Toronto Cricket Skating and Curling Club
- Abbreviation: TCSCC
- Founded: 1827; 199 years ago (as the Toronto Cricket Club)
- Type: Sport and Social Club
- Location(s): 141 Wilson Avenue Toronto, Ontario, Canada;
- Coordinates: 43°44′24″N 79°25′08″W﻿ / ﻿43.7399°N 79.41902°W
- Website: torontocricketclub.com

= Toronto Cricket, Skating and Curling Club =

Sporting club in Toronto, Canada

The Toronto Cricket Skating and Curling Club is a private sport and social club located in Toronto, Ontario, Canada. The club has facilities for sports including aquatics, cricket, croquet, curling, figure skating, fitness classes, lawn bowling, squash and tennis.

== Athletics ==
Cricket is the oldest sport offered by the club, dating back to the club's founding in 1827. The club currently enters teams in leagues run by the Toronto & District Cricket Association (TDCA), and plays home matches at the Toronto Cricket, Skating and Curling Club Ground.

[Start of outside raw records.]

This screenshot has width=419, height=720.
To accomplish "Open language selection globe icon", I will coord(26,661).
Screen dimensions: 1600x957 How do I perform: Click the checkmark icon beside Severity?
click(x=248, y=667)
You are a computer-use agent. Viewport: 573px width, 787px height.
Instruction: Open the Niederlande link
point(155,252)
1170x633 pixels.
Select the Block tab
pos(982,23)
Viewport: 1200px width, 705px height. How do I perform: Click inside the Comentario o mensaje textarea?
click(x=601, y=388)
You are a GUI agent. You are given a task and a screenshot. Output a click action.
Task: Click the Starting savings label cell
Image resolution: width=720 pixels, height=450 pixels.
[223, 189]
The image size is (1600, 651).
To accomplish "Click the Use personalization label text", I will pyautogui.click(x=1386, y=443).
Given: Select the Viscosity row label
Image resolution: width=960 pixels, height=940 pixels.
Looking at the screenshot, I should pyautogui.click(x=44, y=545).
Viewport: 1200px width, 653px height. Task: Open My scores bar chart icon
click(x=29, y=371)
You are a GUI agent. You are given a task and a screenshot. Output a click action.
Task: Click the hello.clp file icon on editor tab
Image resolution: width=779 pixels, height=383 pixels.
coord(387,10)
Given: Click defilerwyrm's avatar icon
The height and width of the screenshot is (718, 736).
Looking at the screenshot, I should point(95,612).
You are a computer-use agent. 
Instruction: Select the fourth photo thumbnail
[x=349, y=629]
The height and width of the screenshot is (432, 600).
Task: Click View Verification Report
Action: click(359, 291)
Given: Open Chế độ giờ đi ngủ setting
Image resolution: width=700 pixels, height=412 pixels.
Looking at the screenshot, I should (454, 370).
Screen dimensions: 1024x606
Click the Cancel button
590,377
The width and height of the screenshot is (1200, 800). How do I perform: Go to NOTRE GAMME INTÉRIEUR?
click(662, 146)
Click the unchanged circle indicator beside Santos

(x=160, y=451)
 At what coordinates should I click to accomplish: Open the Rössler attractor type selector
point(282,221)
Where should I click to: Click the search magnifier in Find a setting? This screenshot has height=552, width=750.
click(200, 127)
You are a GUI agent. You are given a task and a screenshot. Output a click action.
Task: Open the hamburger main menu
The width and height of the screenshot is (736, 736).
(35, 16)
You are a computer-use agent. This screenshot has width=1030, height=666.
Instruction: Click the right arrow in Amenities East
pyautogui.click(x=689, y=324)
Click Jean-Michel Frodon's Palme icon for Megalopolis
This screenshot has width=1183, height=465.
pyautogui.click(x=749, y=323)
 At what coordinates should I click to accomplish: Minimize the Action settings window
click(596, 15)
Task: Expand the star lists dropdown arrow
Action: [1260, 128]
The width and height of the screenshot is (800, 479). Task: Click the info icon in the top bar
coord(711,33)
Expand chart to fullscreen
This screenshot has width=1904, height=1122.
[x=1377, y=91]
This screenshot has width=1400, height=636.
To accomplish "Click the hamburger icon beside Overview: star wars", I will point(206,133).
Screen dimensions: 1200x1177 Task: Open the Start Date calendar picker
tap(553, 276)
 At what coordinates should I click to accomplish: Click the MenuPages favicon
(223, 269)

The club's figure skating programme is run by Olympic skaters Brian Orser and Tracy Wilson. They have coached many elite-level skaters to national, international, world and Olympic titles including Yuna Kim (2009 & 2013 World Champion, 2010 Olympic Champion, 2014 Olympic Silver medallist), Gabrielle Daleman (2018 Olympic Team Gold medallist and 2017 World bronze medallist), Evgenia Medvedeva (2018 double Olympic Silver medallist, 2016 & 2017 World Champion), Yuzuru Hanyu (2014 & 2017 World Champion and 2014 & 2018 Olympic Champion) and Javier Fernandez (2015 & 2016 World Champion and 2018 Olympic Bronze medallist).

As well as cricket, skating, and curling, the Toronto Cricket Skating and Curling Club also hosts other sports, including Aquatics, Croquet, Fitness, Lawn Bowling, Squash, and tennis.